Job -> Count the lines of the data that contain the string "Click", with case counting, and reply with only that number.

Available data ->
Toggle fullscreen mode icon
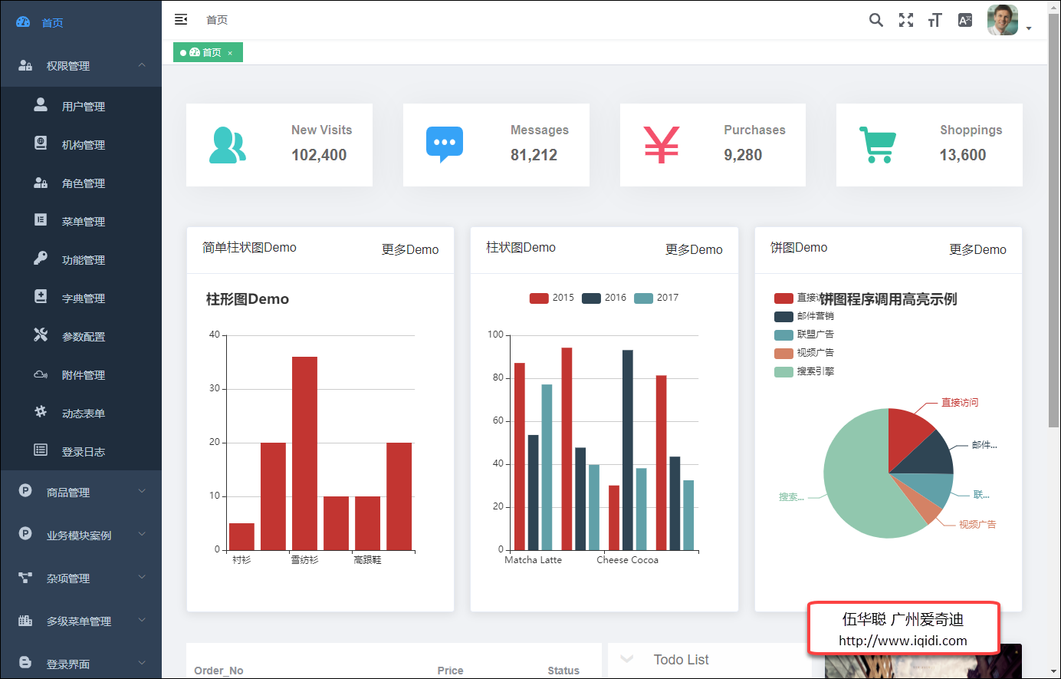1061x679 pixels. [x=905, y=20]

* * *

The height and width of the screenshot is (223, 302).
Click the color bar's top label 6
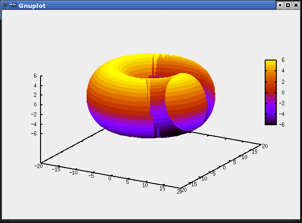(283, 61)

==

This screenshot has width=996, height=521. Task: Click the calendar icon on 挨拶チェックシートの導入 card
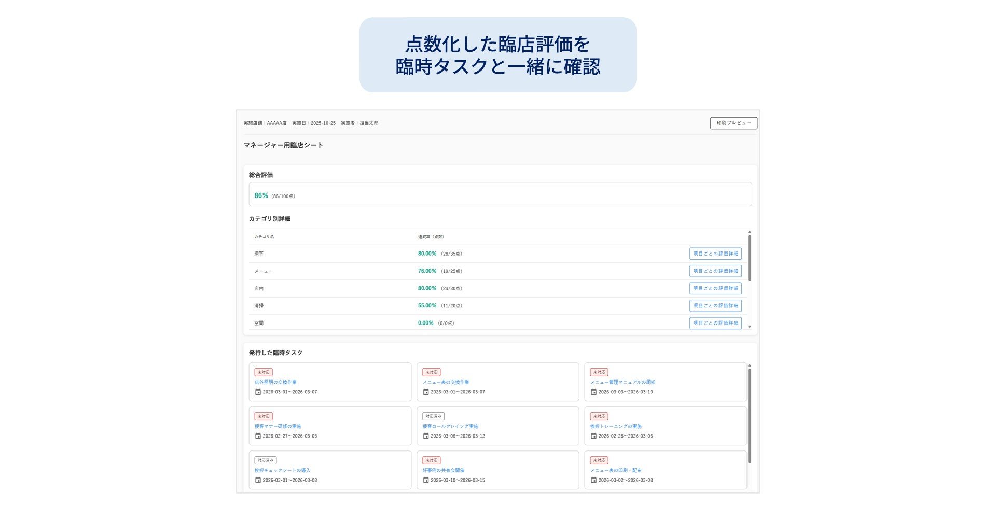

Exercise response -> 2